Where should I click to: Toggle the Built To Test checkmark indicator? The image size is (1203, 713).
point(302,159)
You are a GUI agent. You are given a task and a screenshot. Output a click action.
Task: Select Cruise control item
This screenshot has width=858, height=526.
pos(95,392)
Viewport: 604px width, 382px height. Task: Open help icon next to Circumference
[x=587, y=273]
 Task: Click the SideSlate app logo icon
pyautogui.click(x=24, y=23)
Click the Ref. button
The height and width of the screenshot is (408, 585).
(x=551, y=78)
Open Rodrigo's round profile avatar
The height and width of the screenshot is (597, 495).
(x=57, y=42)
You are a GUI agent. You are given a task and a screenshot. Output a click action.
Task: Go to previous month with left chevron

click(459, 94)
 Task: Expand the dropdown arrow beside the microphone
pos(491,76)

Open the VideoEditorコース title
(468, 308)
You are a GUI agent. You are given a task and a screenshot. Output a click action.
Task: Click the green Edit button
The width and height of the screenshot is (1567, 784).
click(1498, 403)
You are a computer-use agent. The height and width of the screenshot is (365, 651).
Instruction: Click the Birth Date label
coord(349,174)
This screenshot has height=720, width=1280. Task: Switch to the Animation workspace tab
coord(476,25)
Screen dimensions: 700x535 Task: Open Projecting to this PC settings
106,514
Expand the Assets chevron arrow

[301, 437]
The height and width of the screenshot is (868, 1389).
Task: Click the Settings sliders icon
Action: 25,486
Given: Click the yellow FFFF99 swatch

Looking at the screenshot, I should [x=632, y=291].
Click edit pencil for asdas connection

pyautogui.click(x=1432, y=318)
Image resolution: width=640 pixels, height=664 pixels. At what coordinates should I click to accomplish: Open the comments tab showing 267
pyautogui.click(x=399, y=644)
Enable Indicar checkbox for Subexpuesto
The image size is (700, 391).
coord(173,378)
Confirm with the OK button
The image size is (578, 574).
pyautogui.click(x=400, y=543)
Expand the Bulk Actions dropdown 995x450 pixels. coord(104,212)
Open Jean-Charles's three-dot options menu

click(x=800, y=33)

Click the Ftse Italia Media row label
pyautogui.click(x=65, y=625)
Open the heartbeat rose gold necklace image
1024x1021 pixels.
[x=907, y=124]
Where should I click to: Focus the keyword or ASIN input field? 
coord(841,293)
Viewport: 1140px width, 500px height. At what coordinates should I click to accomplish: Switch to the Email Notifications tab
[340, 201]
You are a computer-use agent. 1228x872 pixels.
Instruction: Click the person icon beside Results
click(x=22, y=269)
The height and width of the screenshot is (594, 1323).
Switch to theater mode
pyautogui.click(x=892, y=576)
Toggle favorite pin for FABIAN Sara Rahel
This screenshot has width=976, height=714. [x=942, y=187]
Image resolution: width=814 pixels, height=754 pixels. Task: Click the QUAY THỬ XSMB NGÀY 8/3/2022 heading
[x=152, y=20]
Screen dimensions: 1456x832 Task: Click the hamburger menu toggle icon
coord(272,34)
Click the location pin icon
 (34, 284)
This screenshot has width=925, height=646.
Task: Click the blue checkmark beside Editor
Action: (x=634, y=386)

■ Task ■
For each record above, output it exactly as written.

■ Output ■
Where should I click to: Toggle the Built To Test checkmark indicator? The image size is (1203, 713).
point(302,159)
You are a GUI agent. You are given a task and a screenshot. Output a click action.
Task: Select Cruise control item
This screenshot has width=858, height=526.
pos(95,392)
Viewport: 604px width, 382px height. Task: Open help icon next to Circumference
[x=587, y=273]
 Task: Click the SideSlate app logo icon
pyautogui.click(x=24, y=23)
Click the Ref. button
The height and width of the screenshot is (408, 585).
(x=551, y=78)
Open Rodrigo's round profile avatar
The height and width of the screenshot is (597, 495).
(x=57, y=42)
You are a GUI agent. You are given a task and a screenshot. Output a click action.
Task: Go to previous month with left chevron

click(459, 94)
 Task: Expand the dropdown arrow beside the microphone
pos(491,76)

Open the VideoEditorコース title
(468, 308)
You are a GUI agent. You are given a task and a screenshot. Output a click action.
Task: Click the green Edit button
The width and height of the screenshot is (1567, 784).
click(1498, 403)
You are a computer-use agent. The height and width of the screenshot is (365, 651).
Instruction: Click the Birth Date label
coord(349,174)
This screenshot has height=720, width=1280. Task: Switch to the Animation workspace tab
coord(476,25)
Screen dimensions: 700x535 Task: Open Projecting to this PC settings
106,514
Expand the Assets chevron arrow

[301, 437]
The height and width of the screenshot is (868, 1389).
Task: Click the Settings sliders icon
Action: 25,486
Given: Click the yellow FFFF99 swatch

Looking at the screenshot, I should [x=632, y=291].
Click edit pencil for asdas connection

pyautogui.click(x=1432, y=318)
Image resolution: width=640 pixels, height=664 pixels. At what coordinates should I click to accomplish: Open the comments tab showing 267
pyautogui.click(x=399, y=644)
Enable Indicar checkbox for Subexpuesto
The image size is (700, 391).
coord(173,378)
Confirm with the OK button
The image size is (578, 574).
pyautogui.click(x=400, y=543)
Expand the Bulk Actions dropdown 995x450 pixels. coord(104,212)
Open Jean-Charles's three-dot options menu

click(x=800, y=33)

Click the Ftse Italia Media row label
pyautogui.click(x=65, y=625)
Open the heartbeat rose gold necklace image
1024x1021 pixels.
[x=907, y=124]
Where should I click to: Focus the keyword or ASIN input field? 
coord(841,293)
Viewport: 1140px width, 500px height. At what coordinates should I click to accomplish: Switch to the Email Notifications tab
[340, 201]
You are a computer-use agent. 1228x872 pixels.
Instruction: Click the person icon beside Results
click(x=22, y=269)
The height and width of the screenshot is (594, 1323).
Switch to theater mode
pyautogui.click(x=892, y=576)
Toggle favorite pin for FABIAN Sara Rahel
This screenshot has width=976, height=714. [x=942, y=187]
Image resolution: width=814 pixels, height=754 pixels. Task: Click the QUAY THỬ XSMB NGÀY 8/3/2022 heading
[x=152, y=20]
Screen dimensions: 1456x832 Task: Click the hamburger menu toggle icon
coord(272,34)
Click the location pin icon
 (34, 284)
This screenshot has width=925, height=646.
Task: Click the blue checkmark beside Editor
Action: (x=634, y=386)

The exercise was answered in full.